Sem nem perceber como, me vi chorando de soluçar. Acho que senti como se tivesse perdido um amigo de infância. E foi bem isso mesmo: Chaves começou a ser exibido pelo SBT no Brasil um ano antes de eu nascer. E, desde que tenho memória, me recordo de assistir ao seriado.

Com o Chaves aprendi alguns conceitos importantes, que carrego comigo até hoje. Por exemplo, aprendi que as mulheres podem ser bem mais fortes, em todos os sentidos, que os homens. Dona Florinda era uma mãe que criava o filho sozinha, trabalhava com mil coisas (já vendeu churros e, empreendedora, chegou a abrir um restaurante) e não deixava barato quando se sentia ameaçada por um homem (principalmente o Seu Madruga, mas não só ele). E a Chiquinha era a menina esperta, astuta, inteligente, que bolava os planos e conseguia sempre o que queria, inclusive bilhetes premiados para que ela e o pai fossem passar as férias dos sonhos em paradisíaco Acapulco 😉

Também aprendi o conceito de justiça, por exemplo. Alguém se lembra do episódio em que todos acusam o Chaves de ser um ladrão? Ofendido, ele deixa a vila com sua trouxinha. Toda vez que assisto a este episódio, eu choro com a gravidade da injustiça escancarada. Mas também é com o Chaves que a gente aprende a perdoar e que “a vingança nunca é plena, mata a alma e a envenena“.

Aprendemos também com o Seu Barriga, o mais rico da história, mas extremamente generoso, inclusive capaz de perdoar 14 meses de aluguel. E com o anti-herói que é Seu Madruga – malandro, preguiçoso (embora ele também trabalhe feito um condenado em várias cenas), que distribui cascudos nas crianças, fuma adoidado (vale ressaltar que foi o cigarro que levou Bolaños e o próprio Ramón Valdés…), mas que também tem um coração imenso (“as pessoas boas devem amar seus inimigos”, olha que lindo!).

Com Chaves, aprendi desde criança sobre meninos de rua, sobre crise, desemprego, sobre a disparidade dos garotos que têm sempre acesso ao sanduíche de presunto e aos brinquedos mais caros (Quico e Nhonho) e os que não possuem nada, sobre a inveja que isso causa, sobre vizinhos que se acham superiores aos outros (“gentalhas”), mesmo morando numa mesma vila, lado a lado.

Também foi minha primeira experiência de presenciar um grande amor. Era palpitante ouvir aquela música toda vez que Dona Florinda e Professor Girafales se encontravam, e ouvir a voz adocicada que usavam nos cumprimentos de praxe, além de serem mágicas aquelas cenas em que eles só se olhavam, mudos, alheios ao mundo ao redor, sem piscar, apenas se admirando, apaixonados.

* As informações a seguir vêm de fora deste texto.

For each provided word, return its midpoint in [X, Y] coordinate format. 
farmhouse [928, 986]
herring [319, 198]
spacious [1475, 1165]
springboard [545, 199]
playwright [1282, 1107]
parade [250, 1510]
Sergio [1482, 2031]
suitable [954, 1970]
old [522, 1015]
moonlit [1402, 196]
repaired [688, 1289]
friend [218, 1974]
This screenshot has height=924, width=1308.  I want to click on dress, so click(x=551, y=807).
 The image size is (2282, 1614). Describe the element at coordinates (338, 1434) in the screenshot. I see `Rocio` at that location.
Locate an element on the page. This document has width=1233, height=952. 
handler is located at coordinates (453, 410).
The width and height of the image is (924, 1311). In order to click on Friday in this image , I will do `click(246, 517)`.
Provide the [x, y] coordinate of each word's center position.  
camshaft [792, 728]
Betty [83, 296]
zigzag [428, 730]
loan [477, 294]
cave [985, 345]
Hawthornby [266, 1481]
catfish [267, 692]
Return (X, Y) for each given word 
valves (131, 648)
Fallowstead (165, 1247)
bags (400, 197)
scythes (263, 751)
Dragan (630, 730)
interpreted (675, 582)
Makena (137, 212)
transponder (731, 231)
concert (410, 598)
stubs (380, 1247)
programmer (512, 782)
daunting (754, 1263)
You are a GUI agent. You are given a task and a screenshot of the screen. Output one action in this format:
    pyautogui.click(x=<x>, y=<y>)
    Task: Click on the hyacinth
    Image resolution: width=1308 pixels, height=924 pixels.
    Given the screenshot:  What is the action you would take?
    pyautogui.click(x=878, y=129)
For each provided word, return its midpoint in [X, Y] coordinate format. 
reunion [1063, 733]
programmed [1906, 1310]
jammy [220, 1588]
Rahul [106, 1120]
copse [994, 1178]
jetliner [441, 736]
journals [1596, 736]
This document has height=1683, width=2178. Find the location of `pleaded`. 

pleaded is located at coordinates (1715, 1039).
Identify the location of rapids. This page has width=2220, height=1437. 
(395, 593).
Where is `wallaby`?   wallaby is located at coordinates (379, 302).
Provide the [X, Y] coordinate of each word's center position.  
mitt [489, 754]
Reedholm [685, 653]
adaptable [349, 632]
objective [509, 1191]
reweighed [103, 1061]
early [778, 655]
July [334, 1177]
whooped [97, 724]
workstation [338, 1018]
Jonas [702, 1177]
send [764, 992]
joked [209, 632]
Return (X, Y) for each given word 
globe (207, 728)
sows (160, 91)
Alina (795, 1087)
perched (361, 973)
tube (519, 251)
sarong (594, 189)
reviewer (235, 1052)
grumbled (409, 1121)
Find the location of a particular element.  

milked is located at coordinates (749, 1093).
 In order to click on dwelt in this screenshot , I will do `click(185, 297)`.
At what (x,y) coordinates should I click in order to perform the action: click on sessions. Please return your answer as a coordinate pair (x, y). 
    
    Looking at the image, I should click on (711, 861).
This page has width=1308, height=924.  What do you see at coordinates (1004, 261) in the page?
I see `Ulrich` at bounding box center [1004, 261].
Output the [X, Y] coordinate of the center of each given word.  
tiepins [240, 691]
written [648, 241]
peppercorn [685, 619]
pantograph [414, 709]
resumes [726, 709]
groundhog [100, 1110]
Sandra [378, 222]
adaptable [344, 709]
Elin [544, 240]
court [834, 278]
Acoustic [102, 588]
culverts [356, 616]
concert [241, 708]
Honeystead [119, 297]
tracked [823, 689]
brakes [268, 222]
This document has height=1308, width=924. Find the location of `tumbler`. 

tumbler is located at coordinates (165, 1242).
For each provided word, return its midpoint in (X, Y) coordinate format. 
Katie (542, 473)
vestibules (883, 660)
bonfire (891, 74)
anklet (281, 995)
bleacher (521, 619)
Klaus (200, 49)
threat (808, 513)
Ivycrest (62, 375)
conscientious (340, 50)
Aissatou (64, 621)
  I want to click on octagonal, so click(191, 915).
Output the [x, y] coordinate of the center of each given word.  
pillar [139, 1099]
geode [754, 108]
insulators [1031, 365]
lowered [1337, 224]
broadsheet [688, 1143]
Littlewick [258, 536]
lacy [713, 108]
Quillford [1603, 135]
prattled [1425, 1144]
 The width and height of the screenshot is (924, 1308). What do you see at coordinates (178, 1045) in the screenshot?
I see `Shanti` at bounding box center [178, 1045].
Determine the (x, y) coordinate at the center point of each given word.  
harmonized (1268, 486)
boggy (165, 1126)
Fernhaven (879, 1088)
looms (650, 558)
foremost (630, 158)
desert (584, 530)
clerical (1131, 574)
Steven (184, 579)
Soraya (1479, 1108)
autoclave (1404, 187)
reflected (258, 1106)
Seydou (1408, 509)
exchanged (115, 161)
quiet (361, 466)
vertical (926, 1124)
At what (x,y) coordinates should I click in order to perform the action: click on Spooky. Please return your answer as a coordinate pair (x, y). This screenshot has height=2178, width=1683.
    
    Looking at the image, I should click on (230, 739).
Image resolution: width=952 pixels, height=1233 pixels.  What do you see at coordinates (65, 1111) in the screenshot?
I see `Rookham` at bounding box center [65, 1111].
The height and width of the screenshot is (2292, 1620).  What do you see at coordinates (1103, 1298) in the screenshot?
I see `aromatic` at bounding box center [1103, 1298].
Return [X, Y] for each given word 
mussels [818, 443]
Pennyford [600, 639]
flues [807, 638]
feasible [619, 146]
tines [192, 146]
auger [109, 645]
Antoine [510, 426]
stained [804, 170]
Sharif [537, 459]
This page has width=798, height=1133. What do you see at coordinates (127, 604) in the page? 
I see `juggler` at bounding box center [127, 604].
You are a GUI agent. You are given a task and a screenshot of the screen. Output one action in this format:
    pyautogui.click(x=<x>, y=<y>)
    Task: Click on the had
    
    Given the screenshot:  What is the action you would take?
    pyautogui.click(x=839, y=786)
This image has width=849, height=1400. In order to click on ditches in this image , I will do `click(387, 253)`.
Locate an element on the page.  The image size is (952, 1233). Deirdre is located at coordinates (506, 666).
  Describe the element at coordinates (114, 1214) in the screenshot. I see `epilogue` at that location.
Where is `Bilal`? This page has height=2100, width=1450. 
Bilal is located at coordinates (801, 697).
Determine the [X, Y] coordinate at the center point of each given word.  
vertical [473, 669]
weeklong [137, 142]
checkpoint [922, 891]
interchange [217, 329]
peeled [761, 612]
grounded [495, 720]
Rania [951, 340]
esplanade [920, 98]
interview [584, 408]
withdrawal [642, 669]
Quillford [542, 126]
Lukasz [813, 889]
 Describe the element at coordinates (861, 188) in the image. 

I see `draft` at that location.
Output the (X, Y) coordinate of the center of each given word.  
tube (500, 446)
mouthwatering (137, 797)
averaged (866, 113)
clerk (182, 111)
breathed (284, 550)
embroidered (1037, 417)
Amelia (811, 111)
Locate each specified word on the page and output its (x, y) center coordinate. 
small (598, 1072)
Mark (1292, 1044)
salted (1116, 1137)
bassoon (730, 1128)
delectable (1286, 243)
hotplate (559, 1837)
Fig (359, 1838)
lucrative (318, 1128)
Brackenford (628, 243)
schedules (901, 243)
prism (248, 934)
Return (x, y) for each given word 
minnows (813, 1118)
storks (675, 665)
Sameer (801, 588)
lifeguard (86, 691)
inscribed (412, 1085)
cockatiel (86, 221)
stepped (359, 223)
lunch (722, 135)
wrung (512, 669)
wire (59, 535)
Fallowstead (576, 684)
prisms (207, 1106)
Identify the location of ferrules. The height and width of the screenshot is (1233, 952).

Por outro lado, também havia o lado cruel do eterno namorado que não queria assumir um compromisso. Uma dose de vida real para desmistificar esse amor de cinema.

Ainda foi com Chaves que aprendi a amar o México e todas as coisas incríveis que conheci sobre a cultura daquele país por meio da telinha: como são deliciosos os churros, como é emocionante o Dia de São Valentín, como Acapulco é um lugar dos sonhos etc.

Chaves tinha abordagens que hoje seriam consideradas politicamente incorretas, talvez até tabus. Cenas de bullying, de trabalho infantil, de violência contra crianças, dentre outros. O que só ressalta como talvez estejamos criando um mundo excessivamente quadrado e chato, já que milhares de crianças do planeta inteiro assistiram ao Chaves e não por isso se tornaram delinquentes ou exploradores. O politicamente incorreto pode mesmo ser engraçado – demonstrava sempre o Bolaños –, embora ele nunca tenha recorrido a mulheres peladas ou cenas apelativas como faziam nossos Trapalhões.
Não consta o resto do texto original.